Les scientifiques ne savent pas encore si ces découvertes s’appliquent aux humains et à notre façon de vieillir. Pourtant, l’hypothèse a du sens d’un point de vue évolutif plus large, a déclaré Dillin. Tant que les cellules germinales sont saines, elles envoient des signaux favorables à la survie pour garantir que leur organisme hôte survit et se reproduit. Mais à mesure que la qualité des cellules germinales diminue, il n’y a aucune raison évolutive de continuer à prolonger la durée de vie ; du point de vue de l'évolution, la vie existe pour se reproduire.

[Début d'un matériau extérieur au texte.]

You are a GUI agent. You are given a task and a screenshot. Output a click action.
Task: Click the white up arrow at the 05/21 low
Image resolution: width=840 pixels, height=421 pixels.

Le fait que les mitochondries puissent communiquer entre elles peut sembler quelque peu alarmant, mais il existe une explication. Il y a longtemps, les mitochondries étaient des bactéries libres qui s’associaient à un autre type de cellules primitives pour travailler ensemble dans ce qui est devenu nos cellules complexes modernes. Ainsi, leur capacité à communiquer est probablement une relique de l’ancêtre bactérien libre des mitochondries.

"Cette petite chose qui existe à l'intérieur des cellules depuis des milliards d'années conserve toujours ses origines bactériennes", a déclaré Dillin. Et si ses recherches sur les vers se confirment dans des organismes plus complexes comme les humains, il est possible que vos mitochondries parlent en ce moment de votre âge. 



 

Auteur: Internet

Info: https://www.quantamagazine.org/, Viviane Callier, 8 janvier 2024

[ impulsion source ] [ jouvence ]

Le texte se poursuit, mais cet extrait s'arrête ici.